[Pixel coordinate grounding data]
★ ★ ★

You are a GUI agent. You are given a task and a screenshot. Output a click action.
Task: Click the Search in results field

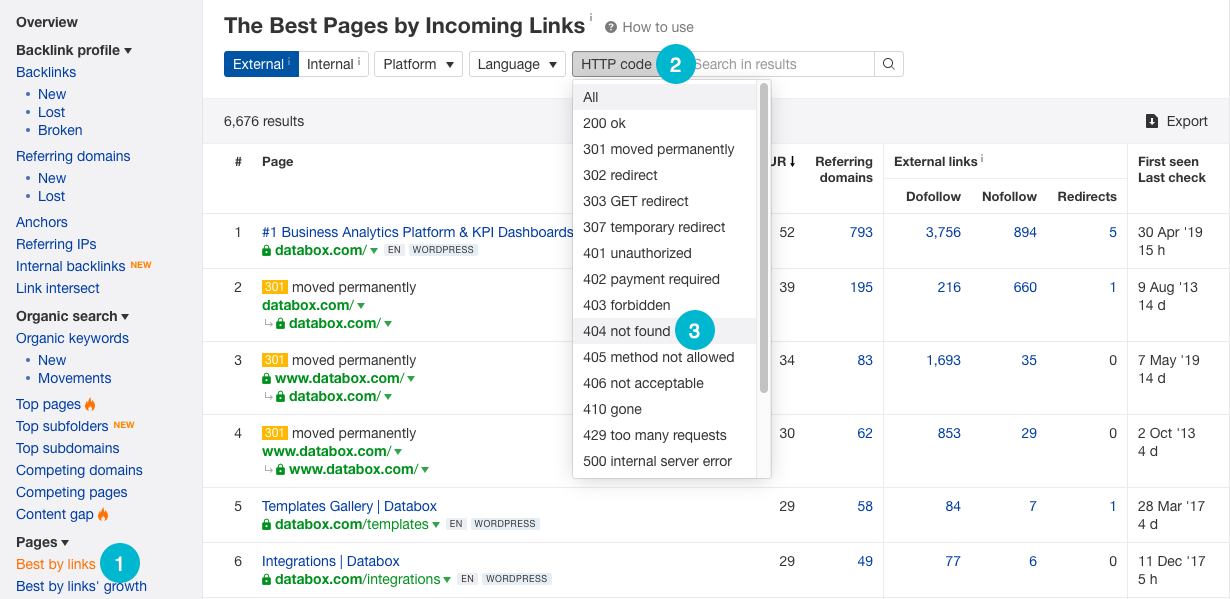[x=780, y=64]
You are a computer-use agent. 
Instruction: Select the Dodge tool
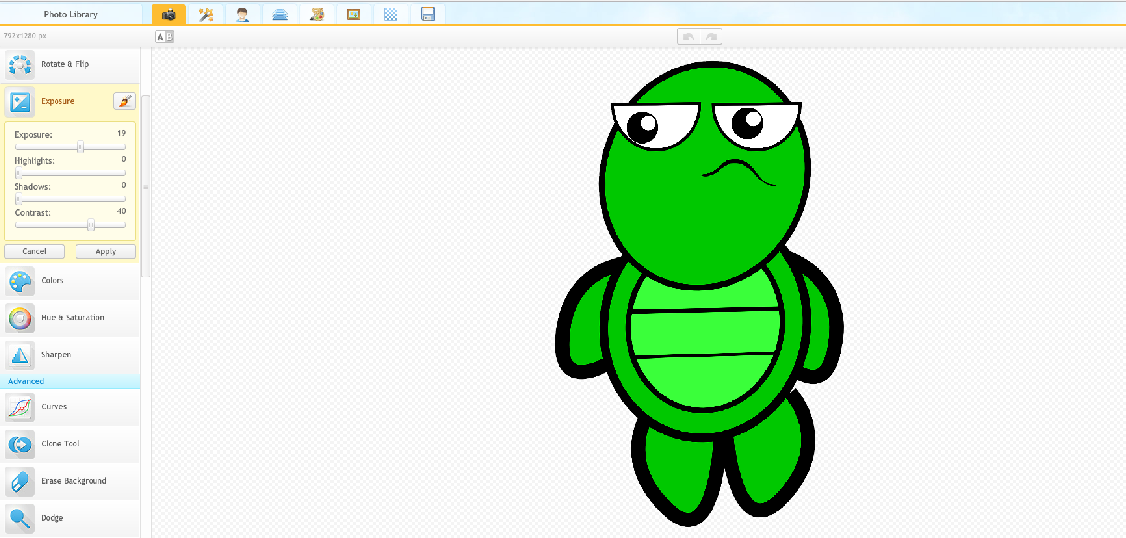pos(20,518)
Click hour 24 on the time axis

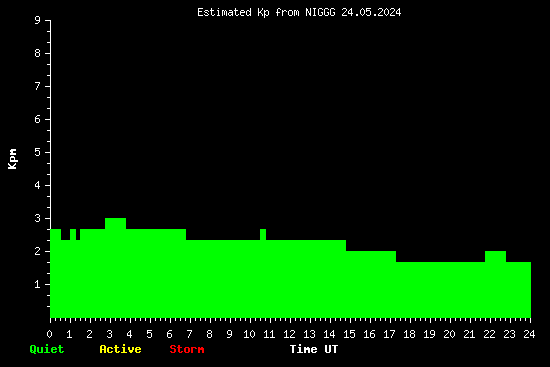(x=529, y=334)
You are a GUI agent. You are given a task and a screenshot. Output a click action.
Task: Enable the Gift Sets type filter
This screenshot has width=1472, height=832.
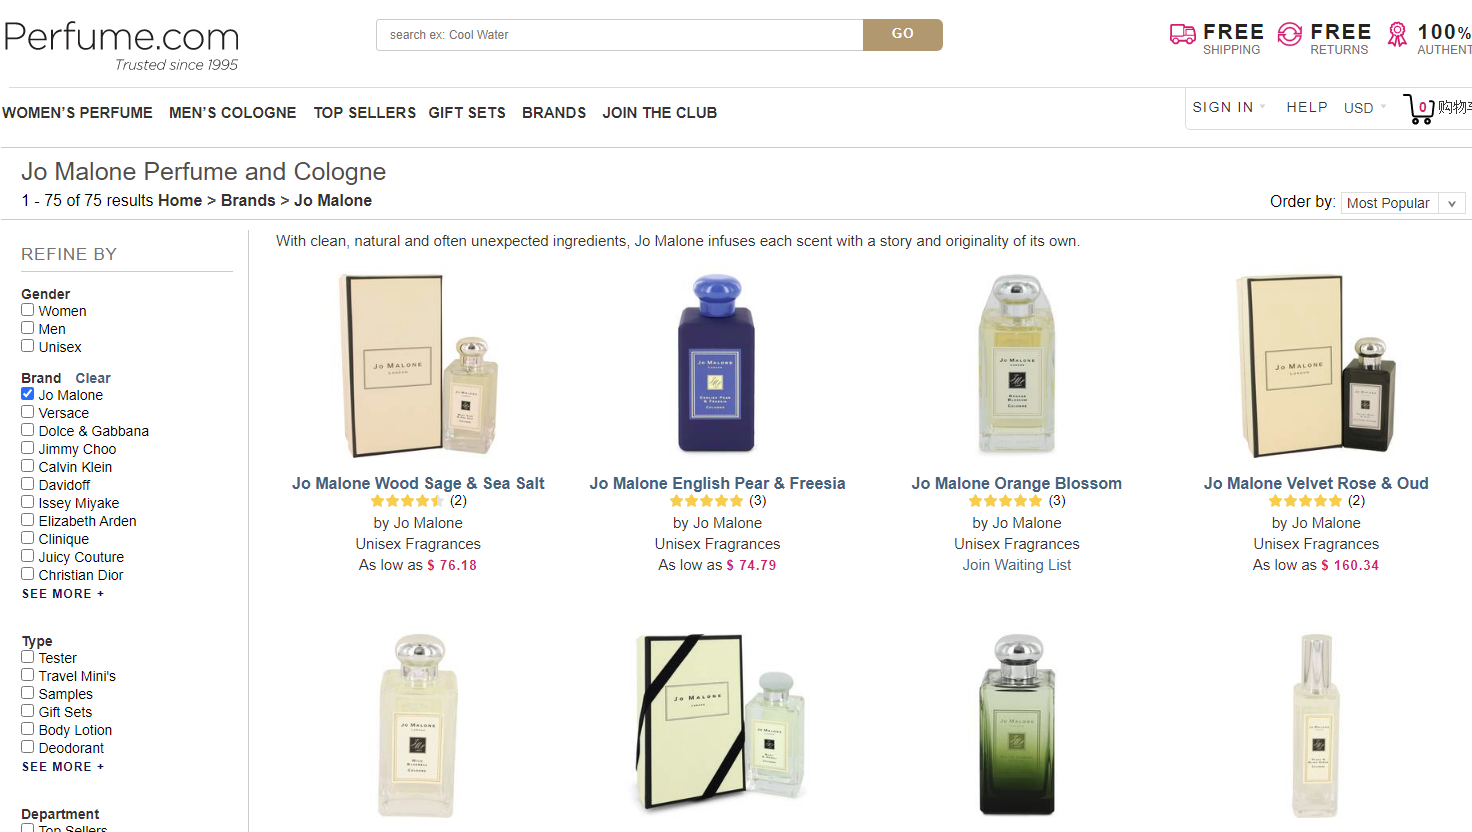pyautogui.click(x=28, y=711)
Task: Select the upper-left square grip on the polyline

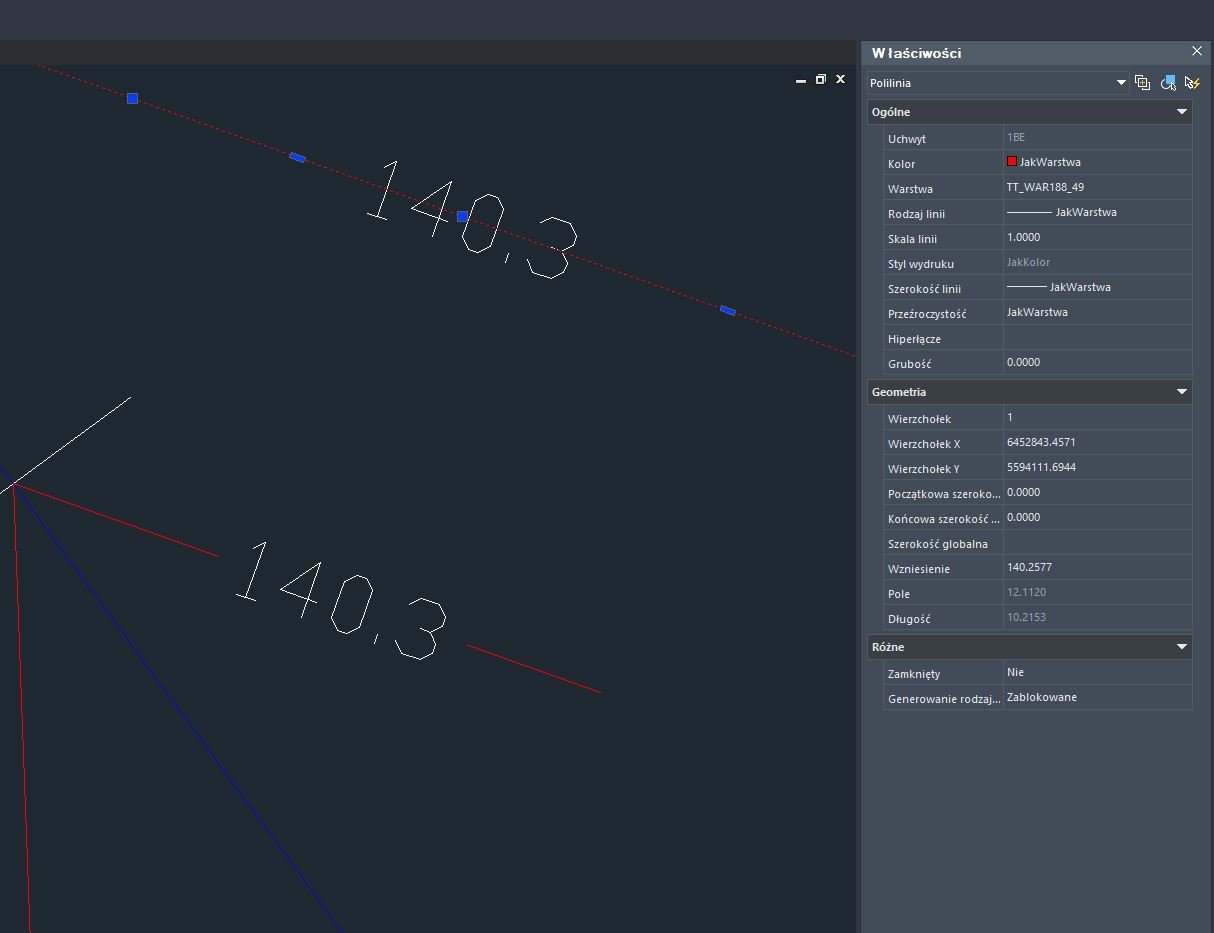Action: point(132,98)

★ ★ ★

PROBLEM STATEMENT:
Omitting all pictures, retype exactly the lines from the line containing "This screenshot has width=1472, height=832." down to the last line above, both ends included.

SOLUTION:
This screenshot has width=1472, height=832.
pyautogui.click(x=28, y=711)
Task: Select the upper-left square grip on the polyline

Action: point(132,98)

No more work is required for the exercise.